No obstante, aunque las acusaciones anteriores de autoritarismo no merecían crédito alguno, esto ha dejado de ser así. Desde comienzos de 2016, el gobierno ha adoptado una serie de decisiones que hacen cada vez más difícil refutar que Venezuela avance en una dirección autoritaria. En primer lugar, durante 2016 el Tribunal Supremo, que está clara y abiertamente supeditado al brazo ejecutivo, bloqueó a la Asamblea Nacional controlada por la oposición, que consiguió una mayoría legislativa en diciembre de 2015, evitando que aprobara leyes importantes. En ciertos casos, la Asamblea intentaba actuar más allá de su propia autoridad, por ejemplo cuando pretendió amnistiar a presos como Leopoldo López [2]. No obstante, el bloqueo sistemático ejercido por el tribunal Supremo a la Asamblea Nacional anuló el poder de la nueva mayoría legislativa de la oposición –y con ello los resultados de las elecciones de diciembre 2015. En segundo lugar, tras meses de demora, en octubre de 2016 el gobierno canceló un referéndum revocatorio autorizado por la ley. En tercer lugar, el gobierno pospuso indefinidamente las elecciones municipales y regionales que deberían haberse celebrado en 2016 según la constitución (aunque recientemente Maduro anunció una fecha para ellas). En cuarto lugar, como se ha señalado, en marzo el Tribunal Supremo emitió una resolución disolviendo la Asamblea Nacional, revirtiendo parcialmente la decisión días después, cuando Maduro solicitó al Tribunal Supremo que revisaran su decisión. Maduro se vio obligado a ello cuando su propia fiscal general, Luisa Ortega, dio un paso sin precedentes condenando públicamente la decisión del máximo tribunal al considerarlo “una ruptura del orden constitucional”. En quinto lugar, en abril de 2017 Henrique Capriles, una destacada figura opositora y candidato presidencial en dos ocasiones (2012 y 2013), fue inhabilitado para participar en política durante quince años, por motivos bastante cuestionables [3].
Al cancelar el referéndum revocatorio, suspender elecciones e impedir que políticos opositores se presenten a elecciones, el gobierno venezolano está bloqueando sistemáticamente la posibilidad de que el pueblo venezolano se exprese por medios electorales. Es difícil no considerar esta actuación como un progresivo autoritarismo. Pero también es difícil aceptar que Venezuela sea un régimen autoritario a gran escala, teniendo en cuenta el acceso significativo de la oposición a los medios de comunicación tradicionales y sociales y la libertad para participar en protestas antigubernamentales a pesar de determinadas restricciones (muchas de las cuales, si no todas, parecen justificadas, como por ejemplo limitar el acceso de los manifestantes a ciertas partes de Caracas, lo cual resulta razonable dado los repetidos episodios de destrucción de propiedad pública por parte de estos).

▶ _Instrucción_: Repite sin cambios el fragmento del texto sobre el rumbo autoritario de Venezuela que va desde "Al cancelar el" hasta "parte de estos).".

▶ _Material proporcionado_:
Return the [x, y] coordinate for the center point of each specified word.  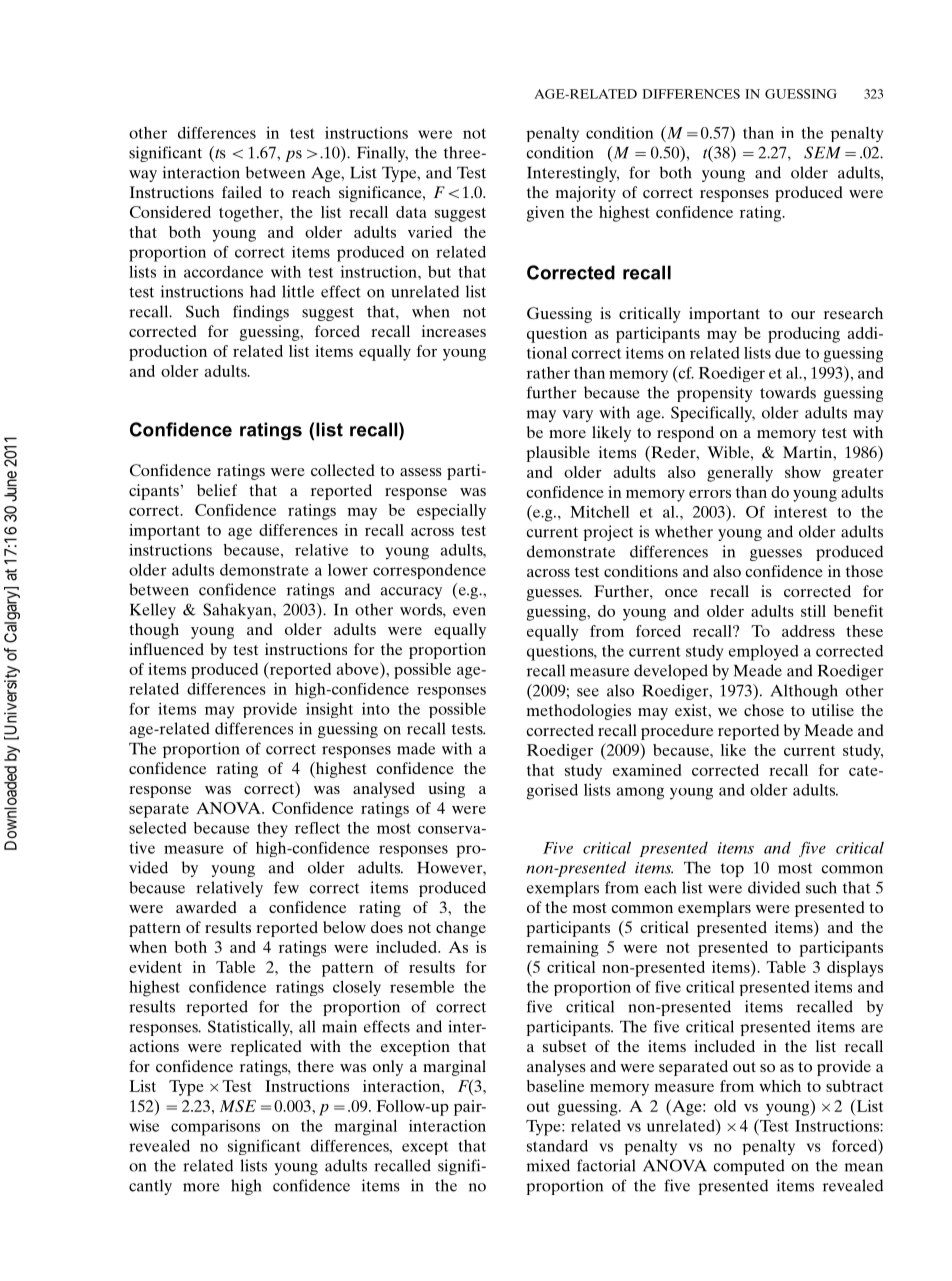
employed [764, 653]
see [588, 692]
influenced [166, 649]
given [546, 214]
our [803, 315]
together [250, 214]
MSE [238, 1106]
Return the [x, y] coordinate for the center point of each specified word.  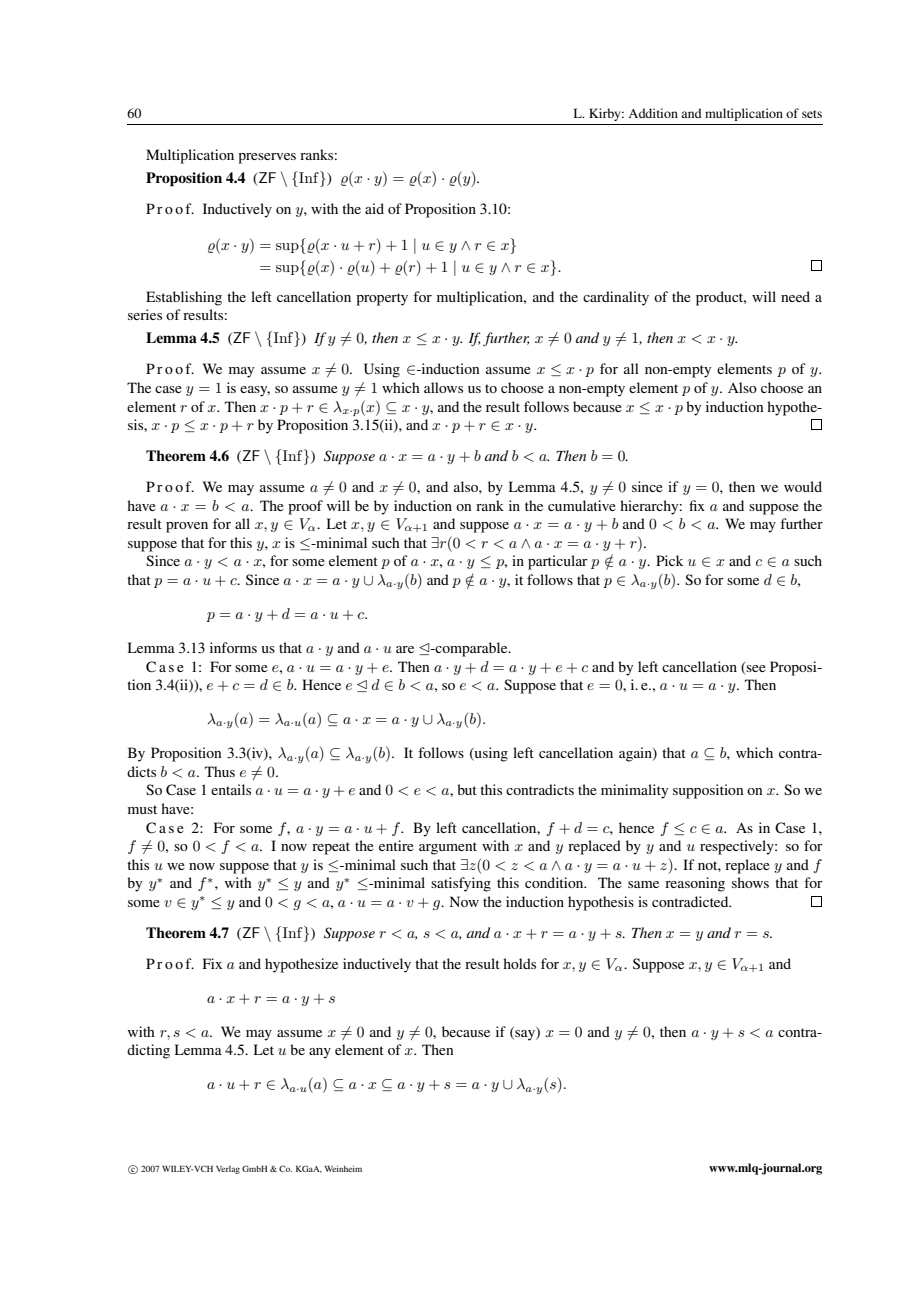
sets [812, 114]
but [467, 789]
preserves [267, 158]
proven [187, 527]
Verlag [228, 1170]
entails [231, 789]
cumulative [582, 505]
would [803, 486]
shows [750, 882]
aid [374, 208]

▶ _Resultado siguiente_:
Al cancelar el referéndum revocatorio, suspender elecciones e impedir que políticos opositores se presenten a elecciones, el gobierno venezolano está bloqueando sistemáticamente la posibilidad de que el pueblo venezolano se exprese por medios electorales. Es difícil no considerar esta actuación como un progresivo autoritarismo. Pero también es difícil aceptar que Venezuela sea un régimen autoritario a gran escala, teniendo en cuenta el acceso significativo de la oposición a los medios de comunicación tradicionales y sociales y la libertad para participar en protestas antigubernamentales a pesar de determinadas restricciones (muchas de las cuales, si no todas, parecen justificadas, como por ejemplo limitar el acceso de los manifestantes a ciertas partes de Caracas, lo cual resulta razonable dado los repetidos episodios de destrucción de propiedad pública por parte de estos).